Resilient Data Futures
EvidenceE-0007draft

U.S. preclinical research consumes ~$28B/year on irreproducible work

§1.22026-05-032 out · 0 in

Freedman, Cockburn, and Simcoe 2015 estimated that preclinical research in the United States alone consumes approximately $28 billion per year on work that cannot be reproduced.

The estimate is methodologically derived (not measured directly) by combining published reproducibility-failure rates with NIH expenditure data. The number is contestable in its precision, but its order of magnitude has held up across subsequent reanalyses, and the methodology is transparent enough to permit replacement of any input.

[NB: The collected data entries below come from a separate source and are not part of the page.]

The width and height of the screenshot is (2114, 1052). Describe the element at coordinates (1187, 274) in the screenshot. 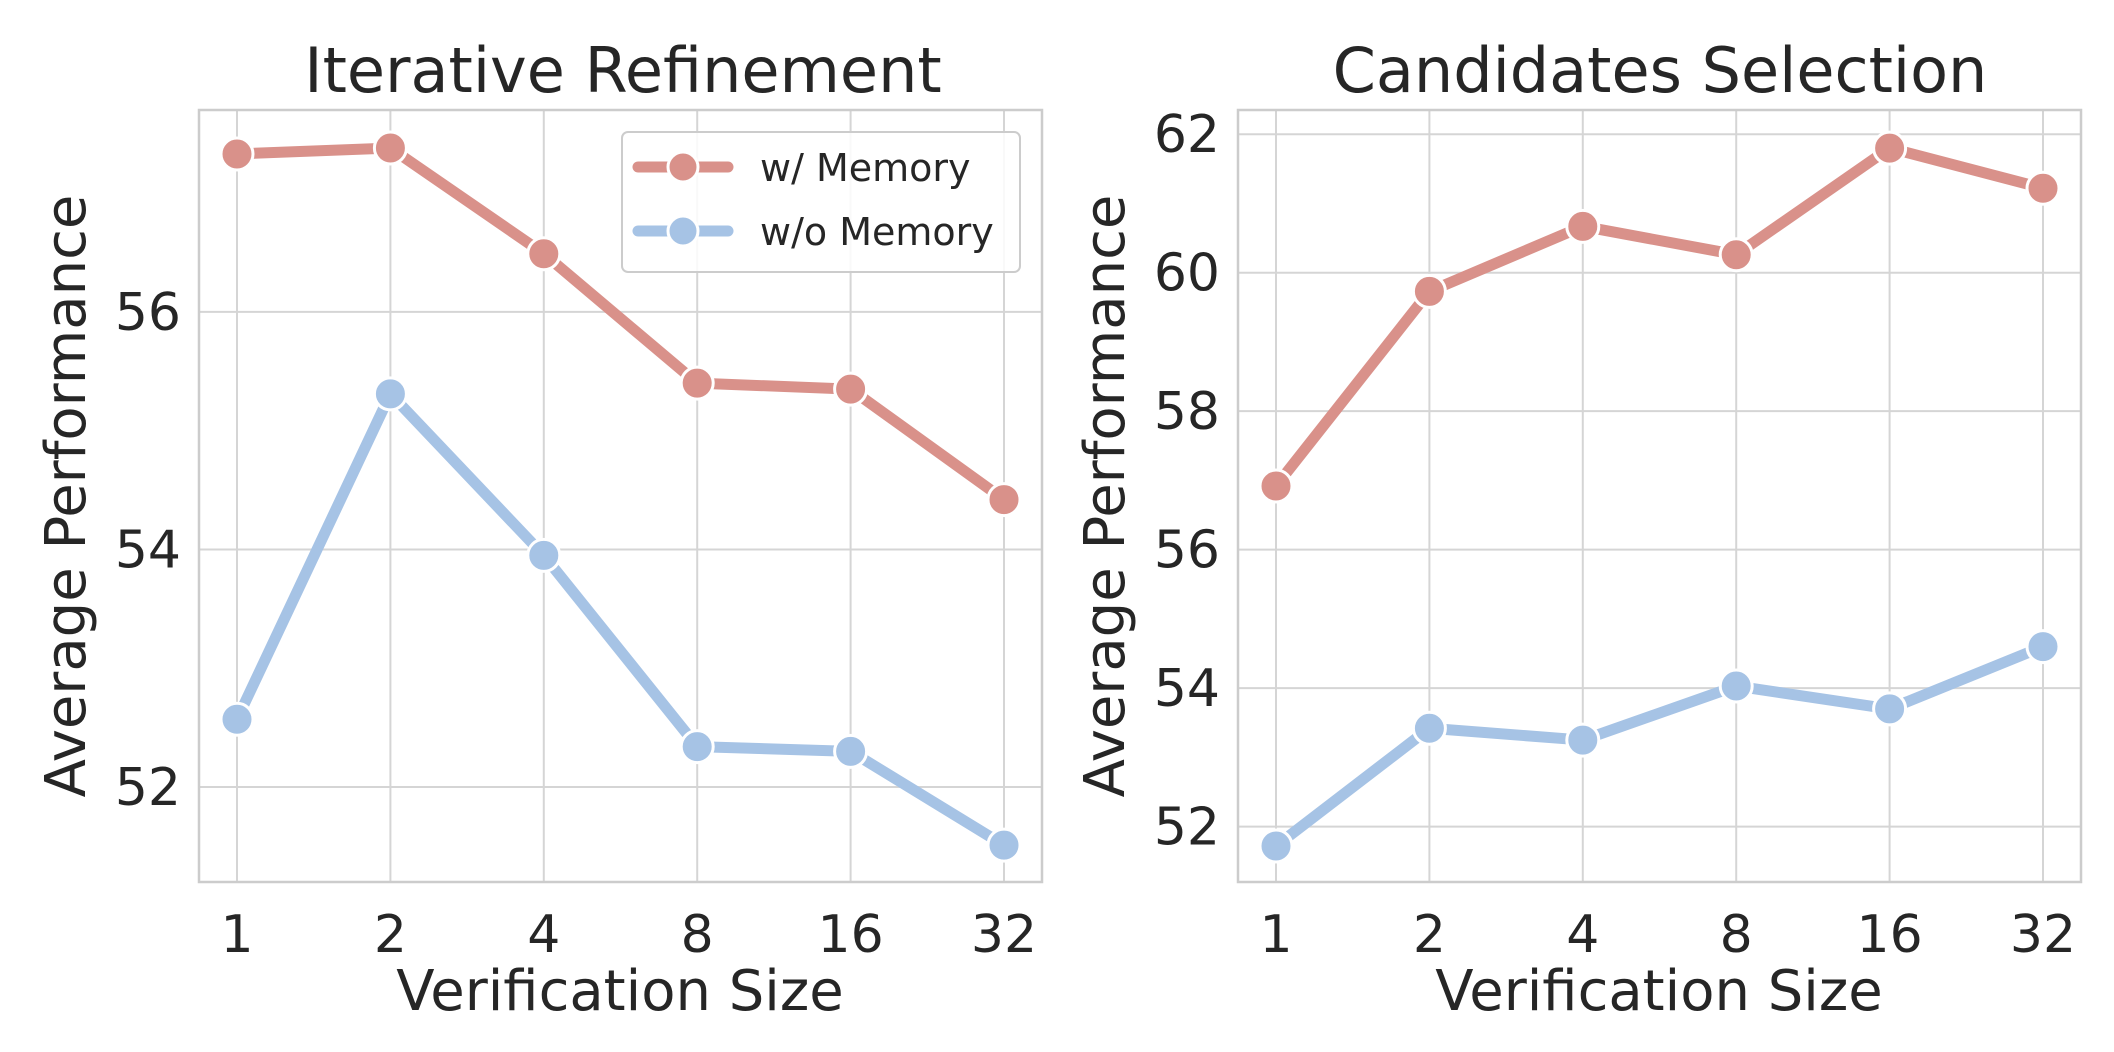

I see `y-tick-label: 60` at that location.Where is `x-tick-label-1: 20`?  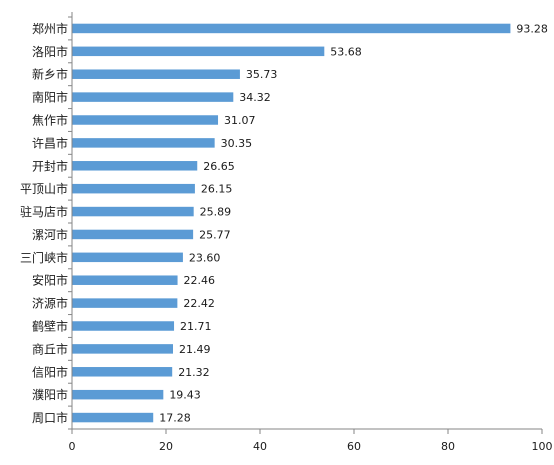
x-tick-label-1: 20 is located at coordinates (166, 446).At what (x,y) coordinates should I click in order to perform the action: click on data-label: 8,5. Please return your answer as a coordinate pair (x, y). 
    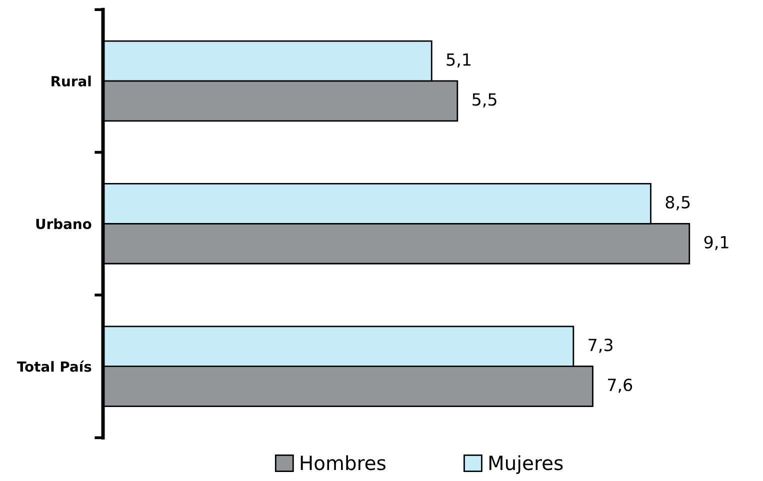
    Looking at the image, I should click on (678, 203).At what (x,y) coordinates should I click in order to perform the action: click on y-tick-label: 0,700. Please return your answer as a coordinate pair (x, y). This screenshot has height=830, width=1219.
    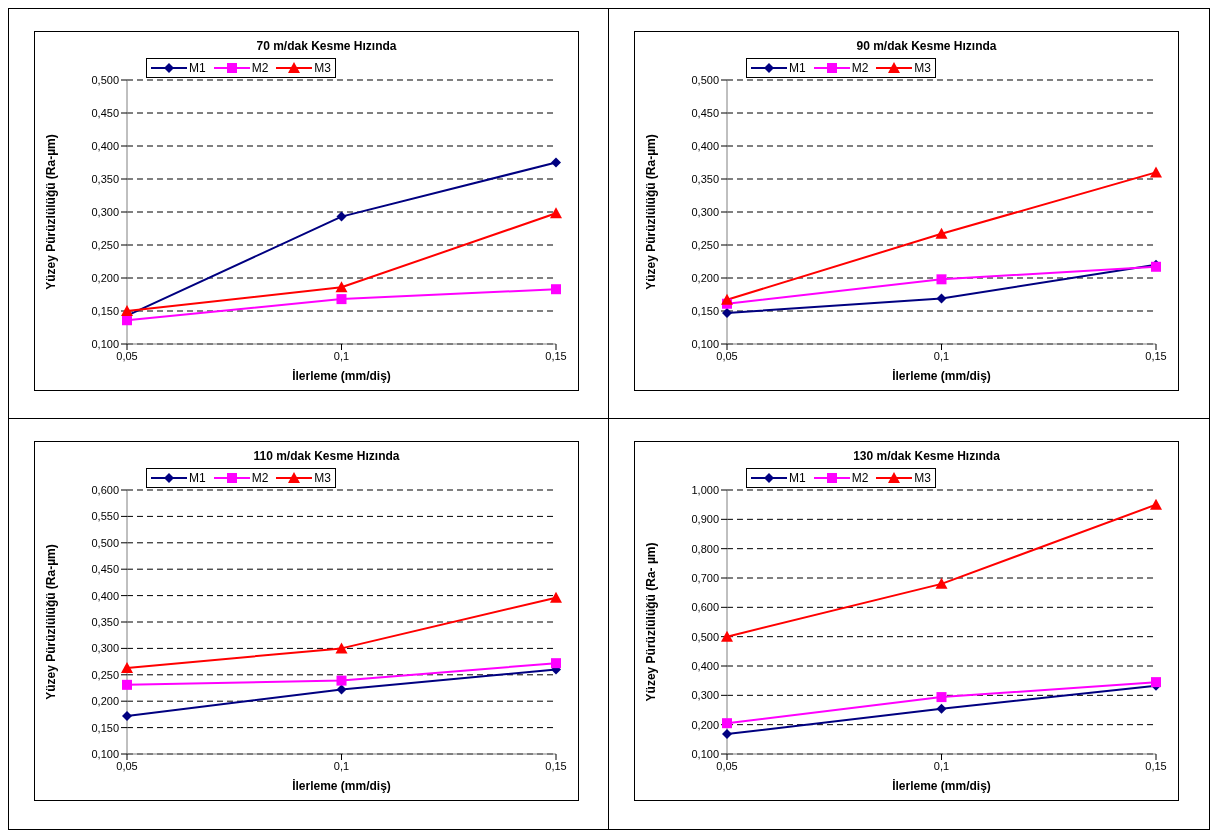
    Looking at the image, I should click on (705, 578).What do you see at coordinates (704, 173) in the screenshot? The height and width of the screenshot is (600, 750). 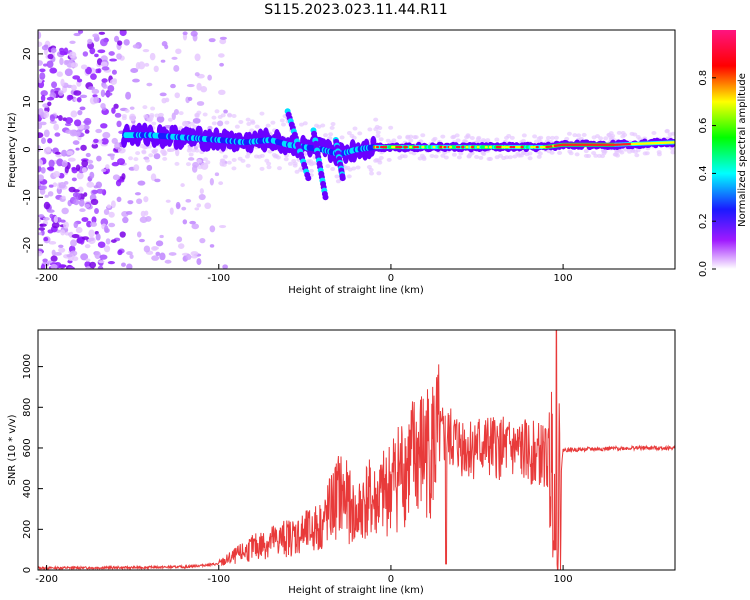 I see `colorbar-tick-label: 0.4` at bounding box center [704, 173].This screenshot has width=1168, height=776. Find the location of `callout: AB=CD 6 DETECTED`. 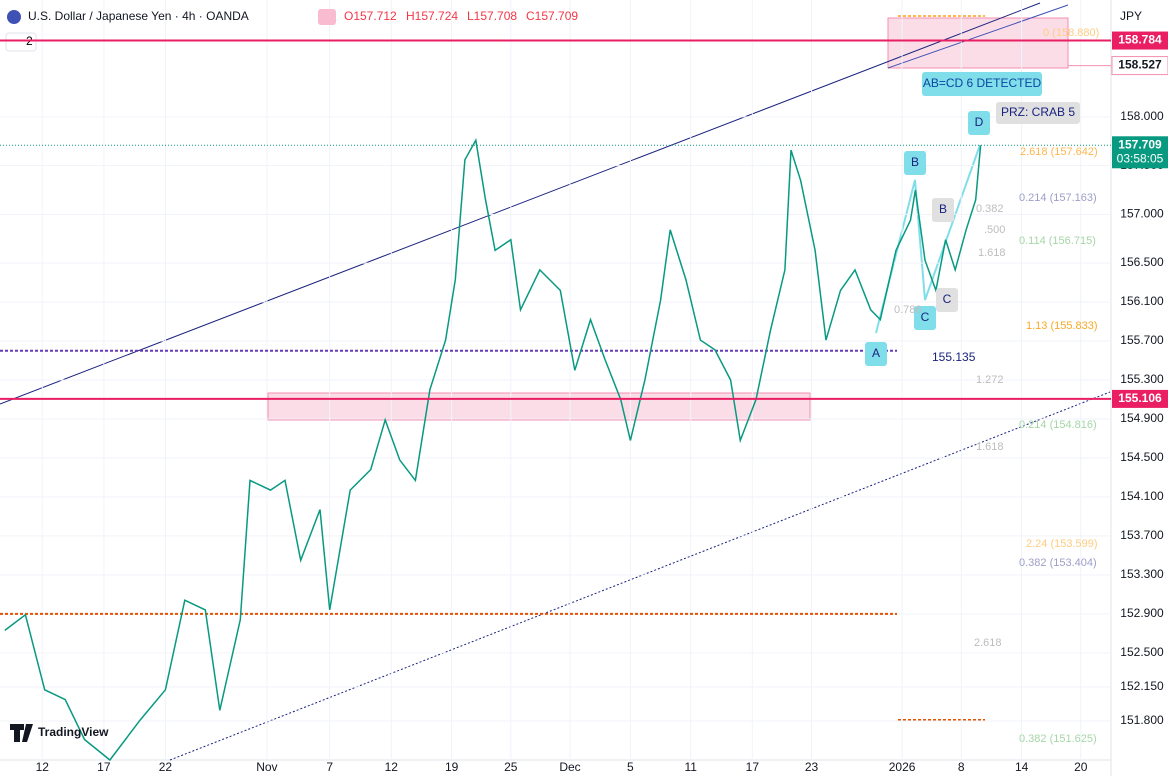

callout: AB=CD 6 DETECTED is located at coordinates (982, 83).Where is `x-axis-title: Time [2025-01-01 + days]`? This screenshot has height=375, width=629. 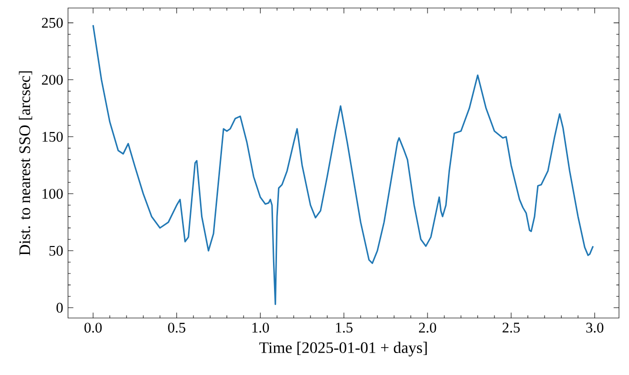
x-axis-title: Time [2025-01-01 + days] is located at coordinates (343, 349).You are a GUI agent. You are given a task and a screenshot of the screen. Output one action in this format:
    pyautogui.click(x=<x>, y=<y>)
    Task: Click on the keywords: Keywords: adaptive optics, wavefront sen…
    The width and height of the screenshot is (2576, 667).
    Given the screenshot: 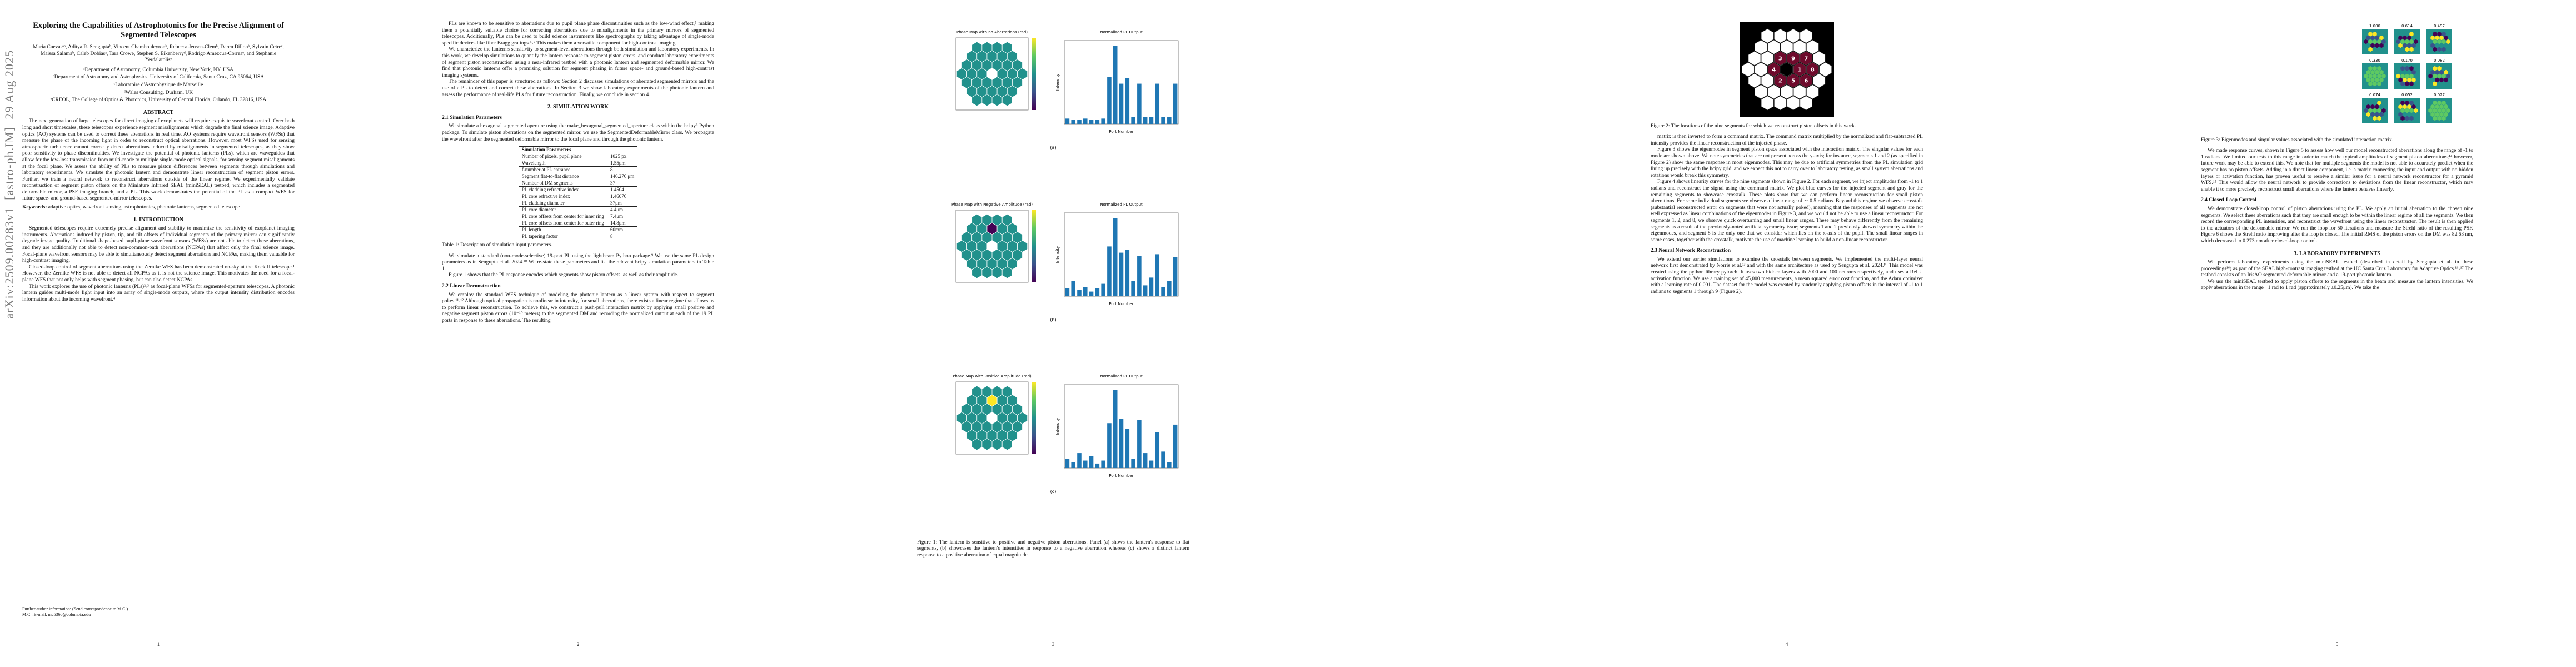 What is the action you would take?
    pyautogui.click(x=158, y=208)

The relevance to C-0002 is the cost dimension: the 73-93% non-verifiability rate is a condition, not yet a cost; this is one of the earliest serious estimates of what the condition costs the U.S. preclinical sector specifically when reproducibility failures are priced. The aggregate scales with sector size, and Section 4.1 of the paper tracks the same pattern through reproducibility-failure measurements at smaller corpora (Amgen 11%, Molecular Brain 97%, Stern et al. retraction costs).

This Evidence node primarily supports the cost-side argument that C-0001's architectural framing is worth taking seriously — that the carrying cost is large, not negligible.